The editor of the Wall Street Journal has revealed that the world's most powerful people have found a new way to make journalism miserable: suing media outlets before they've even published a story. Emma Tucker, whose publication is currently being sued by Donald Trump over its reporting of his relationship with the late child sex offender Jeffrey Epstein, said the act of reporting itself is now under threat from what she calls "lawfare."
Speaking at the Harry Evans investigative journalism summit, Tucker explained that suing newspapers pre-publication has become an established PR strategy for the wealthy and connected, capitalizing on the public's growing distrust of the media. "One of the biggest challenges to us now isn't so much what happens afterwards," she said. "It's what happens before you even publish. That is a massive challenge for us." She described a "whole torrent of legal letters" raining down on journalists, noting that deep-pocketed individuals use lawsuits as a PR tactic because it generates headlines like "so-and-so is suing the Wall Street Journal for some reporting that they're doing."
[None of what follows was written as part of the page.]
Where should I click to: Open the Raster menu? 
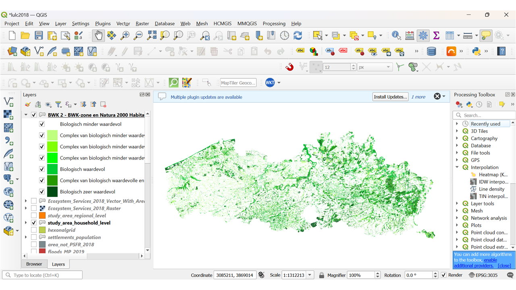coord(142,24)
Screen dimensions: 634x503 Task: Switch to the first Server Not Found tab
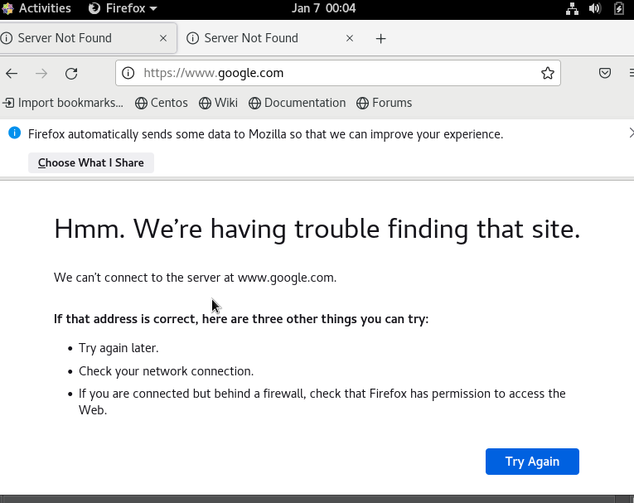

Tucker pointed to the Trump-Epstein story as an example of how difficult and expensive investigative journalism has become, even when the legal threats come after publication. "These days, increasingly, we're getting legally challenged before we even get to publication," she added.
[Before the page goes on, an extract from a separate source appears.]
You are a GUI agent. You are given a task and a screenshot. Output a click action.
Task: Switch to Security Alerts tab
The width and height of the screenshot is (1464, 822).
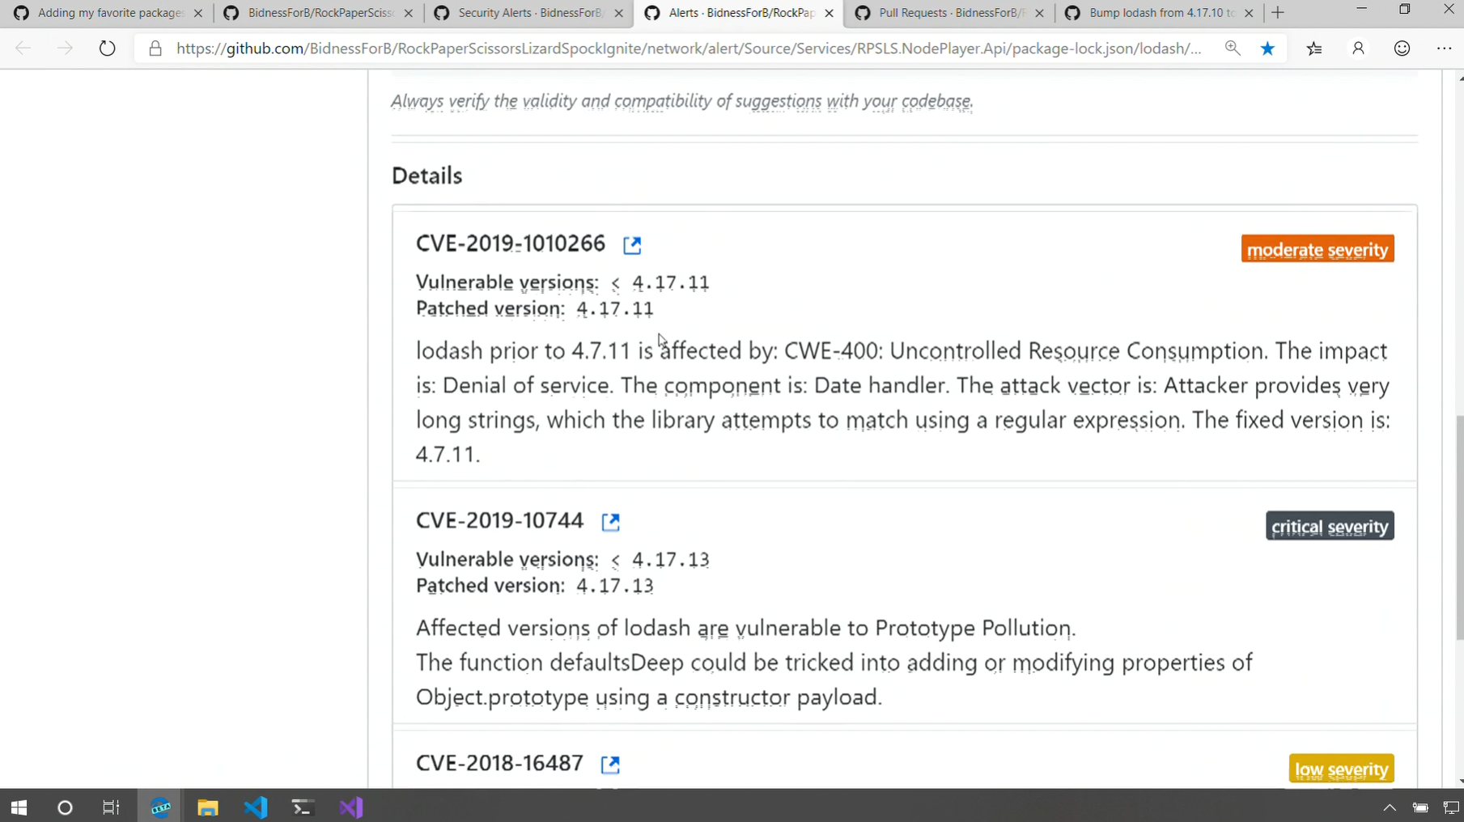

The summit also featured Patrick Radden Keefe, the investigative journalist who uncovered the Sackler family's role in the US opioid crisis, who noted the tension of reporting on Trump's White House. He acknowledged that while the administration challenges objective truth, it's also "good for business" for media companies. "This is a reality TV presidency that has turned politics into entertainment by other means," he said, adding that no news organisation has figured out how to thread that needle.
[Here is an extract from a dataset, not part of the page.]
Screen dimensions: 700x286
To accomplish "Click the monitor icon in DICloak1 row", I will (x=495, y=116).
Kath Viner, the Guardian's editor-in-chief, warned that the combination of AI and political hostility to reporting means "reality itself feels fake." But she saw an opportunity: "If we stay committed to the truth and not fall into the trap of AI slop, then I think we can differentiate ourselves and show our value." The World Press Freedom Index, compiled by Reporters Without Borders, placed more than half of all countries in the "difficult" or "very serious" categories for press freedom, with less than 1% of the world's population now living in a country where press freedom is categorised as "good" - down from a fifth in 2002.